CoreJJ’s practice panned out immediately in play-ins, where he’d returned to his MVP form. His Rakan engages were decisive and crucial in organizing the team during a fight. Similarly, he and Tactical made huge strides in lane and in map pressure - going from getting killed in lane against TSM to flashing forward and carrying fights in play-ins.


That success started with the failures that came in the LCS playoffs “It was a good time to learn,” CoreJJ said of the team’s losses in playoffs, “[to] start to build up our style, our game again. It helped [shape] how we’re gonna play.”

This is the natural cadence of competition - win and get complacent, lose and improve. It’s a cadence that CoreJJ knows very well, qualifying for Worlds through the Korean gauntlet three separate times. (Fun fact: Gen G qualified through gauntlet again this year after they lost against DRX partially due to an hours long pause.)


Those gauntlets are a big part of why CoreJJ doesn’t take any on-stage practice for granted, believing it best to get as much as possible. “Even [if] I won LCS, I’d want to play in Play-in stage to get higher and higher. If you had a choice to play in Play-in stage, you have to pick Play-in stage.”

The easy (and weird) solution seems to be losing in order to win, exploiting the low points of the cadence to hit the high point at the right time. The problem is, most competitors lose themselves to this cadence. If they lose too frequently and don’t adapt quickly enough, they miss their shot entirely - as seen with both Cloud9 and MAD Lions.

On the flip side, a huge windfall of wins can create a sense of pride, and the pride stymies growth, allowing other teams to study tape and catch up. This has happened a lot in the lead up to Worlds. In 2012 with Azubu Frost. In 2014 with Samsung Blue. And in 2017 when CoreJJ and Samsung beat Longzhu and SKT.

This is why, listening to CoreJJ speak, you can hear him make a conscious effort to kill his pride.

“I want to be like a new player,” Core said in another interview for Team Liquid, “like a rookie. I want to be like a rookie.”

“When we are playing a game, there might be some plays my bot laner does that I didn’t even think of.” This quote comes from an interview with Ashley Kang. “And when these plays happen, I tell myself, “Yeah, this is exactly why I stopped being a bot laner.”

“Every Worlds team was good in their region. It doesn’t mean you’re good in Worlds,” he says now, in this interview.

Core doesn’t kill his pride in order to create a false modesty. He’s not dragging himself or teammates as a way to look humble. When it comes time to play, his confidence is unshakeable.

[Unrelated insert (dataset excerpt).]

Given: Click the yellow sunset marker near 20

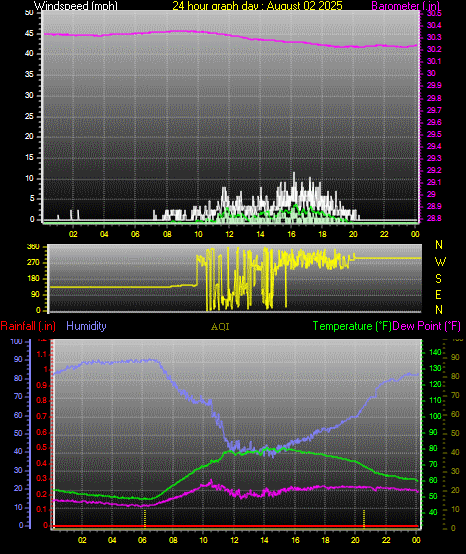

Like most Worlds-caliber players, CoreJJ sees an unbeatable apex sitting in wait inside him. He rids off himself that pride as a way to push past the seesawing cadence of victory and loss that so many players get swept up in. He kills the pride to try and bring his team to that point no analyst and few fans believe they can reach.

“I believe Worlds is meaningless unless you win it all,” he tells Ashley Kang after play-ins. “I want to keep grinding until I win Worlds. And that’s what I want to show the fans.”